也许是感觉到了安然的不安,秦怀瑾也就没有放开他的手,所幸宽袖够大,衣袖相擦之下,轻轻的牵着倒也没有那么的失礼。
在众人的视线下,他带着安然走向了右边的第二个空席,与秦芳菲与宇文华相对。
见安然他们坐好,秦芳菲便急忙跟他们眨眨眼,她身边看着的宇文华瞬间觉得额头有些抽筋了。这人怎么就越大越小孩子样呢?不过,唔,真的是很活泼俏丽呢!
“?”安然有些茫然的看了过来,眼神清澈,显尽了懵懂。于是,秦怀瑾也有点头疼了,借着端茶杯的举动将自家无知的小王君的注意力给引了回来,顺便低声叮咛:“然儿,待会儿什么都不要管,也不要看,安心吃喝就好了。吃完了,我们就……回家。”
这一句话说完,秦怀瑾收住愣了那么一刹那的心神,在案桌底下,轻轻的捏了捏安然的手。回家,这个词,终于是可以用在他身上了……
相较于秦怀瑾的表面平静温雅内心动荡,安然只是回握了一下捏住自己的大手,微微偏头擡眼,轻轻了弯了弯唇角,再轻轻的点了点头。云淡风轻,却又如此的理所当然。
他早已经将那个相较于侯府更为壮丽精致的王府当做了另一个家了。因为那里,也住着那么那么多对他好他也想对他们好的人呢,最主要的是,里面有着这个这么爱护自己的瑾,他想与之相伴一生的人。
秦怀瑾看着这抹笑,突然的就觉得今天晚上,就算是发生了什么,他也不会有什么不安与踟蹰了。他要守护的人就在身侧,他爱的人也这么的依恋着他,如此,似乎心也就满足的快要溢出来了。
……人不能太不知足。
他偏头看着安然,安然的浅笑怡然的秀致脸庞却也成为了关注这边的人眼里的风景。
这,真的只能是说风景,生动的,美丽的,淡雅的,让人陶醉的风景。
一人微微黯然阴狠,可惜,这个人已经是不可能属于他了……
一人微惊目露淫|邪,这么好的尤物,五皇弟怎么就如此好福……
擡杯执饮,借势而为。

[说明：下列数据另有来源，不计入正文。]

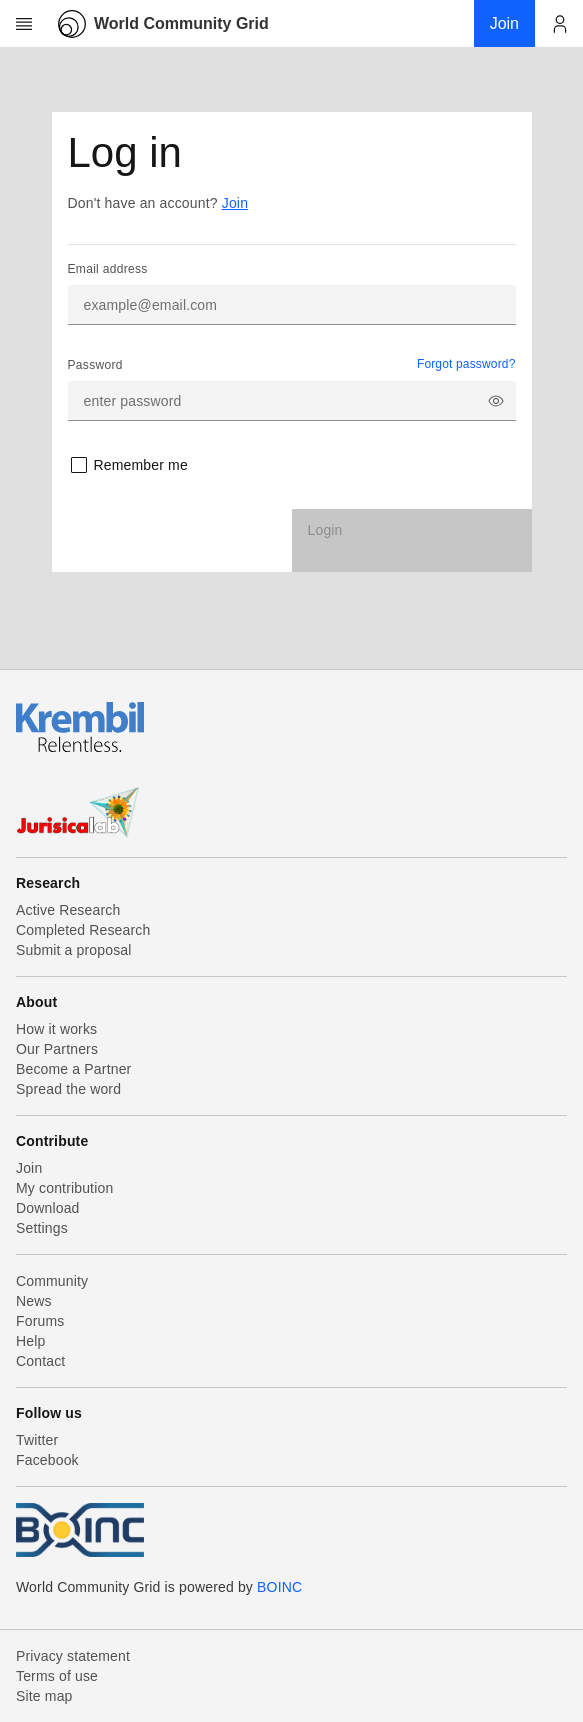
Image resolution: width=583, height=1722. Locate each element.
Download (48, 1208)
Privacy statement (73, 1656)
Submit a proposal (74, 950)
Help (30, 1341)
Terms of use (57, 1676)
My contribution (64, 1188)
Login (325, 530)
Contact (40, 1361)
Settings (42, 1228)
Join (235, 203)
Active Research (68, 910)
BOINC (279, 1587)
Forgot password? (466, 364)
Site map (44, 1696)
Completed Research (83, 930)
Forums (40, 1321)
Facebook (47, 1460)
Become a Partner (73, 1069)
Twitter (37, 1440)
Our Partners (57, 1049)
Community (52, 1281)
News (34, 1301)
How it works (56, 1029)
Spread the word (68, 1089)
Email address (108, 269)
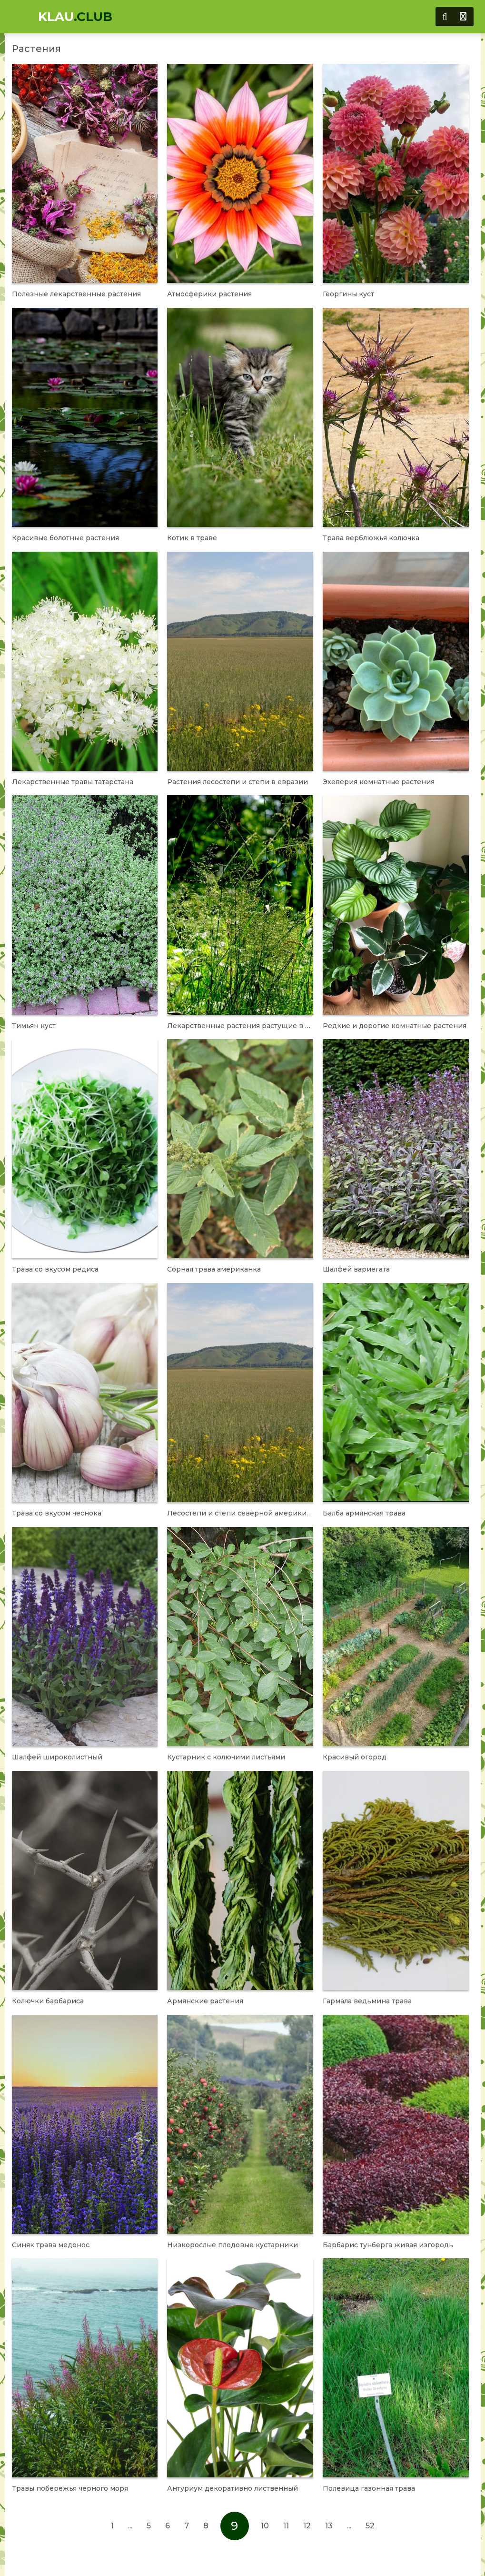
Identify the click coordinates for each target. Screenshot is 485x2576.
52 (370, 2525)
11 (286, 2525)
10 (265, 2525)
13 (329, 2525)
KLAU (75, 16)
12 (307, 2525)
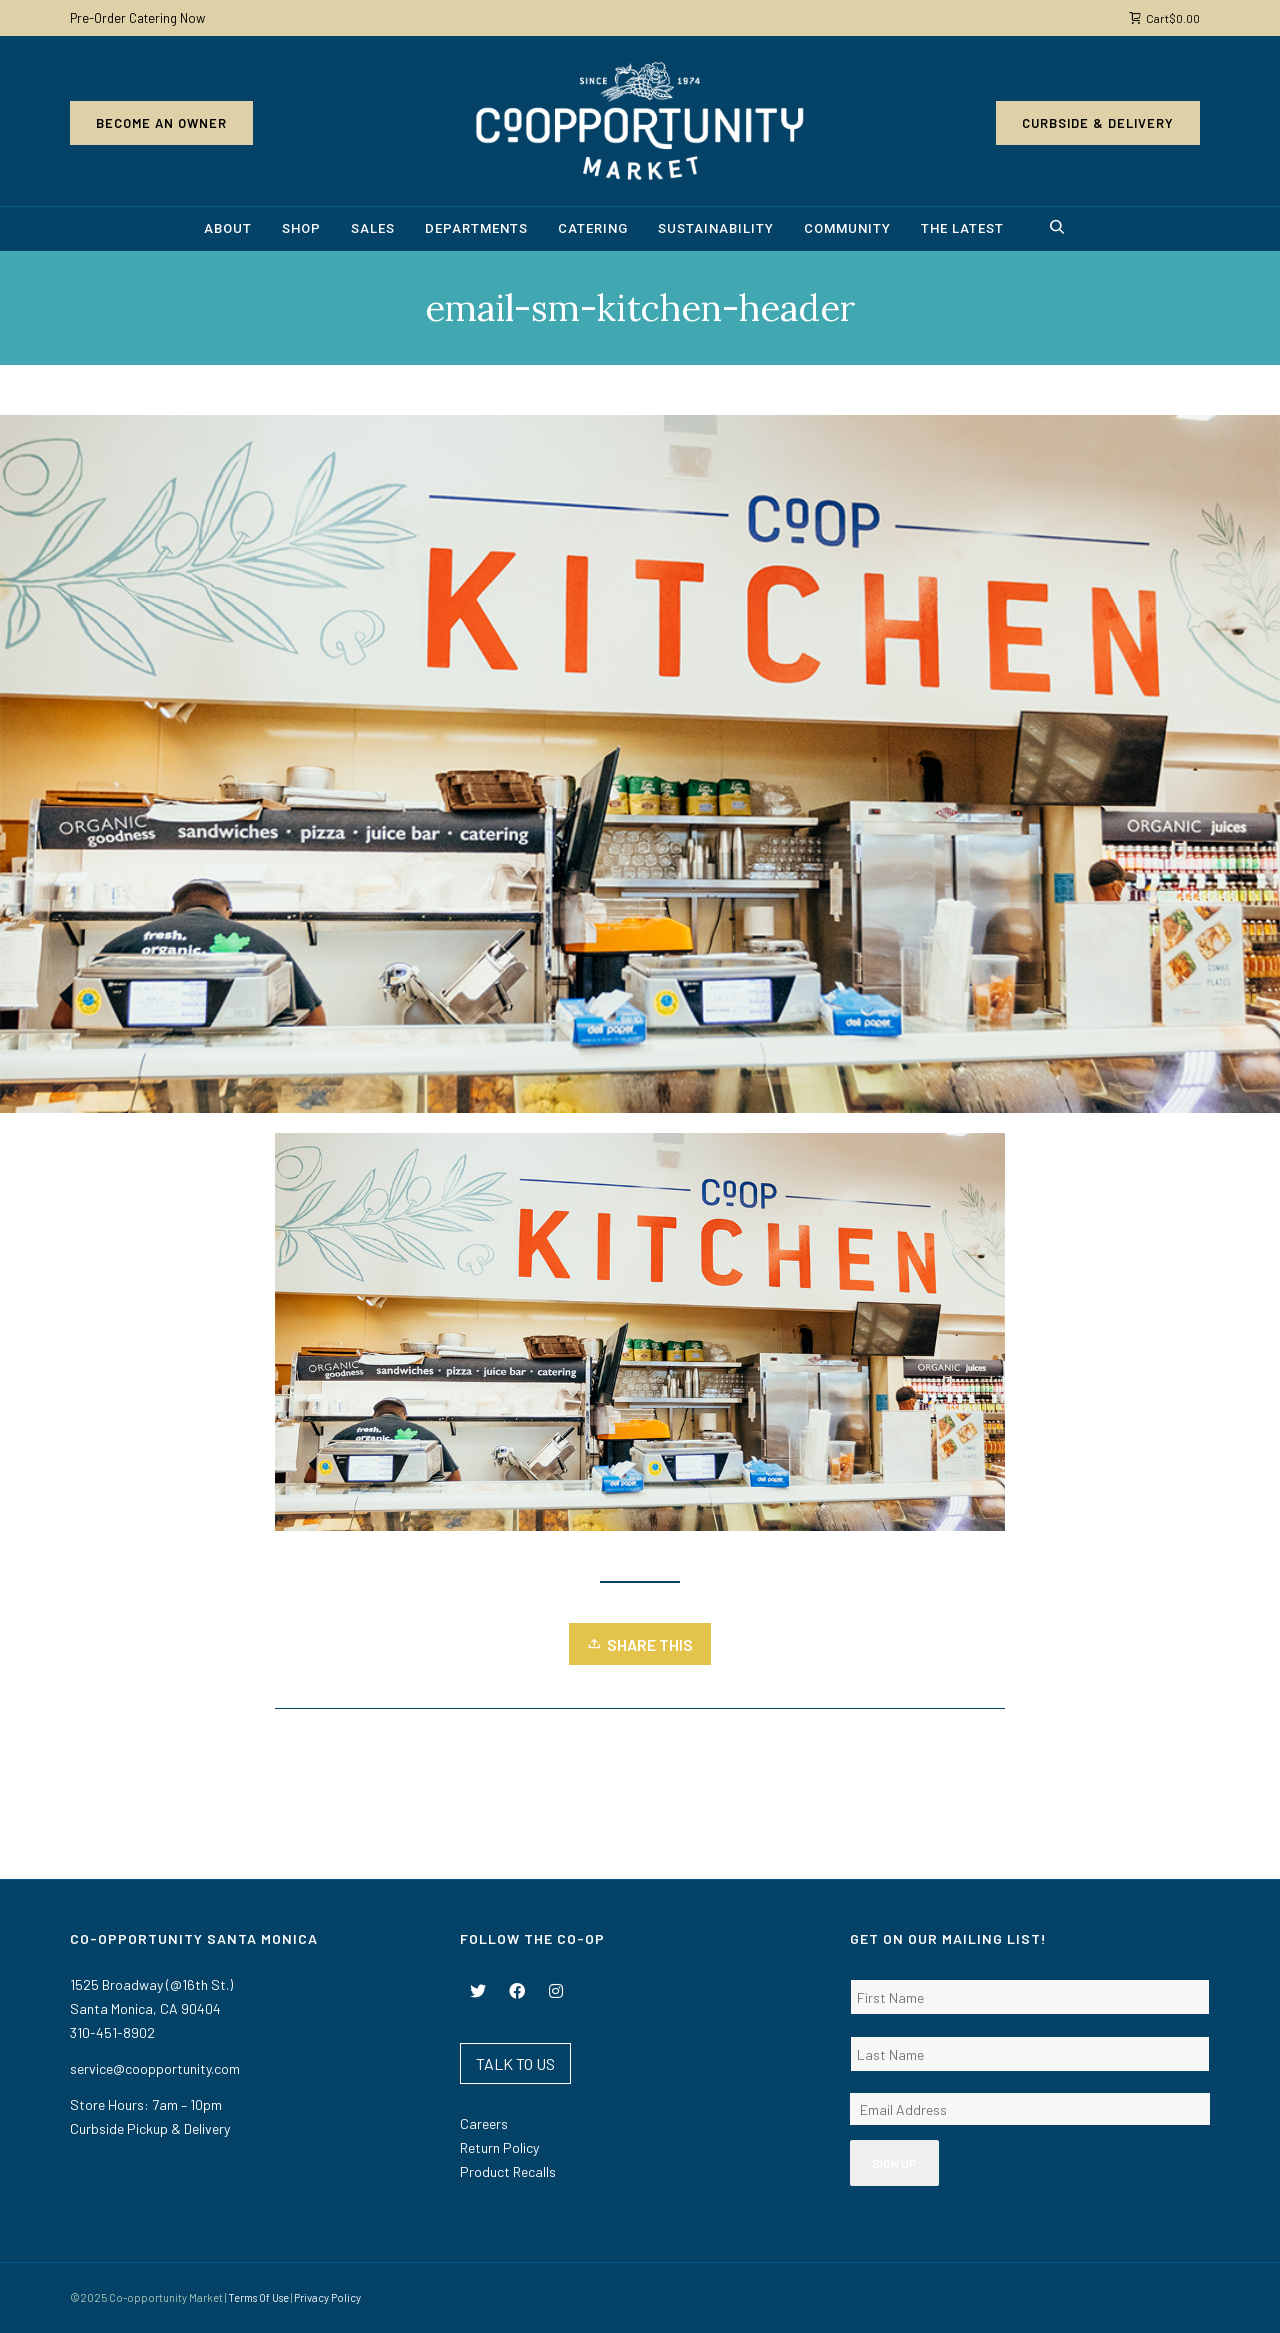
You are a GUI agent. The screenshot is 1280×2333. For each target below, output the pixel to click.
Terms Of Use (258, 2297)
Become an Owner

这样只有个人知道的一缕思绪,转瞬便被隐入了心底。
秦怀珏收起了前一秒的失落与心痛,脸上依旧是平素的狷狂与胜券在握。见着身侧看起来就柔丽乖顺的女子体贴的添酒,深沉的墨黑眸子都没有闪过任何的晦涩。只是,见着酒满,擡杯置于唇边,轻轻一嗅,才一口而干。
这是个识趣知趣的女人。
而在放下杯,见着斜对面的那两人颇为剧烈的动作,秦怀珏扯了扯嘴角,呵,这样的货色也敢肖想那样的人,自己找死!这么想着,秦怀珏也就动了动手指,等着酒杯被再次添满时,便偏头看向了秦怀瑾,举了举杯:“五皇弟来迟,本王劝饮一杯。”
“确实该罚。”秦怀瑾也举起了面前的酒杯,向秦怀珏微微一倾,再就是擡手一杯入腹,杯口向下,一滴不落。动作飒然,风姿绰约。安然自以为小动作的瞅着已经被放下的酒杯,心生叹然,瑾和珏大哥他们喝酒好厉害!真的能一口闷掉不落一滴琼浆呢!要是他,肯定不行……
眼尾又见着齐芸添酒的动作,安然犹豫了那么一小下,便也伸出了双手,拿起案桌上的酒壶,也将酒杯给添满了。那低眉顺眼却又认真严肃的小模样,让几位依旧看着的人是心里直乐。
这其中,以端于龙座的昭帝最甚。
静静的看了好一会儿戏,昭帝也觉得差不多了。是好木必然会秀于林,是真龙自会翔于天,甘于四野的也自会有锦绣田园……自然,是污泥的不是滋生污秽直至彻底腐烂再便是成为滋养它物的肥壤。
一切,从细节处便早已体现出所有。
“好了,人也到齐了,开席吧!”昭帝擡声说完,立于他一侧的福公公立马便扬起嗓子传令。
不过片刻,宫女们便端着菜上来,低着头摆放到各个案桌之上,再又井然的离开。整个大殿,除开后方静待的侍从和宫女,便又剩下这皇城里最尊贵的一家子人。
昭帝在上面不急不缓的吃着各种菜式,微的碗碟交碰之声。
这餐饭越吃众人心里就越是不对胃,连安然都觉得没吃什么就饱了。这样的环境和场合,秦怀瑾也没想去劝着他多吃,见着吃了点不至于挨饿后就自个儿安静的小饮浅酌了。
他知道,今天是肯定会发生点什么的。